Stored records:
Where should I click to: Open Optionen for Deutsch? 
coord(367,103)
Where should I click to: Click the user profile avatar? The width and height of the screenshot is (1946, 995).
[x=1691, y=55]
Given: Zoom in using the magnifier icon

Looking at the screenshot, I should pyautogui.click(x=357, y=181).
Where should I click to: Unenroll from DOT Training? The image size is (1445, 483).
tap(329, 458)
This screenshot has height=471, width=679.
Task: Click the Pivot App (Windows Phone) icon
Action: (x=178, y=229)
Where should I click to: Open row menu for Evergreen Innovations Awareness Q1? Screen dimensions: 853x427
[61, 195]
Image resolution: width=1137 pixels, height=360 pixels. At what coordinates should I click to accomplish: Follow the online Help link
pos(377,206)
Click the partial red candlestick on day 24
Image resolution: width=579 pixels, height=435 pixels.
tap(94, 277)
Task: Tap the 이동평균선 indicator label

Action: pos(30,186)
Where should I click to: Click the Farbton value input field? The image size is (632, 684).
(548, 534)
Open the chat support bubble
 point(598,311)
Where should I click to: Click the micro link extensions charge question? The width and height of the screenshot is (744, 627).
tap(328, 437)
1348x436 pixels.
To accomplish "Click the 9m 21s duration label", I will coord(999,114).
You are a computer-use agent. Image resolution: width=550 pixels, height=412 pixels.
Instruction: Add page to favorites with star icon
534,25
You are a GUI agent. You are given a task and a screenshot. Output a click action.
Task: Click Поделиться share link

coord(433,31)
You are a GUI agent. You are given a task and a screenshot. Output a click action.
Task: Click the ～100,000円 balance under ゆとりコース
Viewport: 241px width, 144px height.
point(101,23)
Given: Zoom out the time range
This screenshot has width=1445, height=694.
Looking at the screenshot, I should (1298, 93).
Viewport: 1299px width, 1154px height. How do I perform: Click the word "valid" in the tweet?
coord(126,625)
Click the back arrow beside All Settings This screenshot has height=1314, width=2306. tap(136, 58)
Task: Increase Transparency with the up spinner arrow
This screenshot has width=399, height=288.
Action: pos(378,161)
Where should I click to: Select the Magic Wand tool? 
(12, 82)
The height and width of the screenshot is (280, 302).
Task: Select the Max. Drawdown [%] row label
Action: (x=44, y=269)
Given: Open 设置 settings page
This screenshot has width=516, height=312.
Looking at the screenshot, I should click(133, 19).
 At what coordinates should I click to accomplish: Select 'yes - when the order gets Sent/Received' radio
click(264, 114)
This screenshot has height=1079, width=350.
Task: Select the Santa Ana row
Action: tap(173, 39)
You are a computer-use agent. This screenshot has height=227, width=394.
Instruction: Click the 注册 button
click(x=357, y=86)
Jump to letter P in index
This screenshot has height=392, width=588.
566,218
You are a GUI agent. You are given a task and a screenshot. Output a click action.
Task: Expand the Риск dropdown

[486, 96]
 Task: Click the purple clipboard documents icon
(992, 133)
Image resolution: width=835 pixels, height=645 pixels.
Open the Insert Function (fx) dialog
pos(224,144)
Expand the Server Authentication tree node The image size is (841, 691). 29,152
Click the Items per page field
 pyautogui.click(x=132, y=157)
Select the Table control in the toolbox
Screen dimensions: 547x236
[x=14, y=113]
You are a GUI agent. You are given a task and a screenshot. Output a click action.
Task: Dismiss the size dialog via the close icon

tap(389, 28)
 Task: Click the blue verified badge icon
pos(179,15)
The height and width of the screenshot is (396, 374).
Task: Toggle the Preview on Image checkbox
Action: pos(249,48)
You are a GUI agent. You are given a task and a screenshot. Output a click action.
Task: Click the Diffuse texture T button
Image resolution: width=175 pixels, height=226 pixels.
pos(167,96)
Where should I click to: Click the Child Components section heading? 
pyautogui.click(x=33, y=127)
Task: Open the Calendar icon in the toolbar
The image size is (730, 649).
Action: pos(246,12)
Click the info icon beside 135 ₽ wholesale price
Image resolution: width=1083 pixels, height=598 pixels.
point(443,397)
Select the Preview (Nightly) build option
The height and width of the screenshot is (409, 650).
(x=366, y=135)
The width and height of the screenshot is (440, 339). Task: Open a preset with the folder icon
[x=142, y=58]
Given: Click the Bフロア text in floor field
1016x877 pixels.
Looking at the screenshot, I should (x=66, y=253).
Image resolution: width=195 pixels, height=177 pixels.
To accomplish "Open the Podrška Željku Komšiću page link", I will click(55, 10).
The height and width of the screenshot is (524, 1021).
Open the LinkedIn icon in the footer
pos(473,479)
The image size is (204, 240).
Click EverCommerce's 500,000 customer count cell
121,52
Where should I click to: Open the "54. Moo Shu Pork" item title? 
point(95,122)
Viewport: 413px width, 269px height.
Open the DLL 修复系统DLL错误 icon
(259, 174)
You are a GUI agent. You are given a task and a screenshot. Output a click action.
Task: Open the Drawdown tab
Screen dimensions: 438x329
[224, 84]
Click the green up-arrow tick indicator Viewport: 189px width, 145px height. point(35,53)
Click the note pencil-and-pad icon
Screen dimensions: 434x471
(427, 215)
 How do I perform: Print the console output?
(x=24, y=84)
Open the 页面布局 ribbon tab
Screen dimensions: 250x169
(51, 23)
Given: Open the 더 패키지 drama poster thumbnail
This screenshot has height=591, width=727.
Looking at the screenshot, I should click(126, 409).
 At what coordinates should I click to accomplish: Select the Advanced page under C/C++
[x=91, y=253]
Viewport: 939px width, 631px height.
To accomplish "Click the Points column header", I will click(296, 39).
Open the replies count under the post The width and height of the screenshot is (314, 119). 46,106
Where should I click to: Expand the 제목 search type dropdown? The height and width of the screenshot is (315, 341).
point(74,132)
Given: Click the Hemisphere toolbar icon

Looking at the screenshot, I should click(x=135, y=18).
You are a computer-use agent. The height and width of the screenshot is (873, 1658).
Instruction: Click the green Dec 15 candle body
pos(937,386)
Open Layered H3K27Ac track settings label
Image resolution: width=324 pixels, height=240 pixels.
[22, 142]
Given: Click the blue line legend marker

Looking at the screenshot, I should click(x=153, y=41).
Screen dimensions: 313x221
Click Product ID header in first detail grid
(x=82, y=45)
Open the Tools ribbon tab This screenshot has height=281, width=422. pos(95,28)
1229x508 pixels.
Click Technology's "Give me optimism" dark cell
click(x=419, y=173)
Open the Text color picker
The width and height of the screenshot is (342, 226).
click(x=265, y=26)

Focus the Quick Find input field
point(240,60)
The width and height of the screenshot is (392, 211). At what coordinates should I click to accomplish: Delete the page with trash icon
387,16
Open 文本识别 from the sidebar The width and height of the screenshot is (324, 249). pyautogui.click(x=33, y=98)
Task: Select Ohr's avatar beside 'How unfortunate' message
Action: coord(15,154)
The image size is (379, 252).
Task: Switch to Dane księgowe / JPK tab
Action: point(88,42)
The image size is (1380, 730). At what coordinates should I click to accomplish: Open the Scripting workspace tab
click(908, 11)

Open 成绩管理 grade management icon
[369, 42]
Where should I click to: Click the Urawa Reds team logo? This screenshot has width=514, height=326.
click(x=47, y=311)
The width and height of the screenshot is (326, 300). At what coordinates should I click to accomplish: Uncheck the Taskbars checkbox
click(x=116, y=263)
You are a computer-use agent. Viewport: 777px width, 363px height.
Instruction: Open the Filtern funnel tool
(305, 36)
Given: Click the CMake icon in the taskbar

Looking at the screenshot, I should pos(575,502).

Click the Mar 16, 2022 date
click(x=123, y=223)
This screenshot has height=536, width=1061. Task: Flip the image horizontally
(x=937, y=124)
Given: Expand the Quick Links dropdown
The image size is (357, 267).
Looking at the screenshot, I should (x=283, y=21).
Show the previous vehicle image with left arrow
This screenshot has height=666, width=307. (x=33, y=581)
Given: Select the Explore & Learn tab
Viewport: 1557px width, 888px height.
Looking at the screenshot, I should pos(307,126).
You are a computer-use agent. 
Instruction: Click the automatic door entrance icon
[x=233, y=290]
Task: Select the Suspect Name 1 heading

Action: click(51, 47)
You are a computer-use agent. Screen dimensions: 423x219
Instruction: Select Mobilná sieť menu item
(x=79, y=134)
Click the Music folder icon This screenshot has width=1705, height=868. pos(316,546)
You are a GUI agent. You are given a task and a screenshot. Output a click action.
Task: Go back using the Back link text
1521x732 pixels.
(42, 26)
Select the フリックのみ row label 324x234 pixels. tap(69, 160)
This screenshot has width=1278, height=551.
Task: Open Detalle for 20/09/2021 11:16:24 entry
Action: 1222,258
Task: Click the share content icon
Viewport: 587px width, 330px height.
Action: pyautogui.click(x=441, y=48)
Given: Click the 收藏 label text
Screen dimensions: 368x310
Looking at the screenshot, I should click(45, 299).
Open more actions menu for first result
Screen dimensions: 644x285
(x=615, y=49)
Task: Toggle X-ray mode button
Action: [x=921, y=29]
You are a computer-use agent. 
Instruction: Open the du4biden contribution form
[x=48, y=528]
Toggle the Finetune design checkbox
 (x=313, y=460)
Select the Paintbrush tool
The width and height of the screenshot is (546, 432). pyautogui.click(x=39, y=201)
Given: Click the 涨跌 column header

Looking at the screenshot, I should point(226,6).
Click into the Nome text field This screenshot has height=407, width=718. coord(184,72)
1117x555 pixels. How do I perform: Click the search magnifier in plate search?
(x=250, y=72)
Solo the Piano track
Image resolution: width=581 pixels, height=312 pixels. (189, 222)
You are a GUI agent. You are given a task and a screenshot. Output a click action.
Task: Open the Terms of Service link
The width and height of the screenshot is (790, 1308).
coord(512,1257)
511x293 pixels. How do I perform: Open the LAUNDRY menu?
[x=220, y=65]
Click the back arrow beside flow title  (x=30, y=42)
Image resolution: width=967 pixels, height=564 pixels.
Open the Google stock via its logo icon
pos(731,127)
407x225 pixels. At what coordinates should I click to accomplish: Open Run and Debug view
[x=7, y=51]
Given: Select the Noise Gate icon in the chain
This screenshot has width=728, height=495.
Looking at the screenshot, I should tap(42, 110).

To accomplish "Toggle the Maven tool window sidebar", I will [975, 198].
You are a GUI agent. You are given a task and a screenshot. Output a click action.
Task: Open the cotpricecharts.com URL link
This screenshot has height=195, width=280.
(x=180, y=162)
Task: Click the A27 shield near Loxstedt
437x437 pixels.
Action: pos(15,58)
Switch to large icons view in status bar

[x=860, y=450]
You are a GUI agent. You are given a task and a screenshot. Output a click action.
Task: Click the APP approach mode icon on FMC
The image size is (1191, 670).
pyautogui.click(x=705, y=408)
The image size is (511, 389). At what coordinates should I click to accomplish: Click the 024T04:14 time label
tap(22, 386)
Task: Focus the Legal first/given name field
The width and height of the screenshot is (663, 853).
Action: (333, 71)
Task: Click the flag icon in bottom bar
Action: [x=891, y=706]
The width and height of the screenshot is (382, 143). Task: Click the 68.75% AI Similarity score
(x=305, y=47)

◆ PROBLEM TO SOLVE ◆
As the answer, set down only the lines from the data above between the one holding "Task: Dismiss the" and the one holding "Task: Open the Calendar icon in the toolbar", inclusive, exactly as they read.

◆ ANSWER TO THIS TASK ◆
Task: Dismiss the size dialog via the close icon

tap(389, 28)
 Task: Click the blue verified badge icon
pos(179,15)
The height and width of the screenshot is (396, 374).
Task: Toggle the Preview on Image checkbox
Action: pos(249,48)
You are a GUI agent. You are given a task and a screenshot. Output a click action.
Task: Click the Diffuse texture T button
Image resolution: width=175 pixels, height=226 pixels.
pos(167,96)
Where should I click to: Click the Child Components section heading? 
pyautogui.click(x=33, y=127)
Task: Open the Calendar icon in the toolbar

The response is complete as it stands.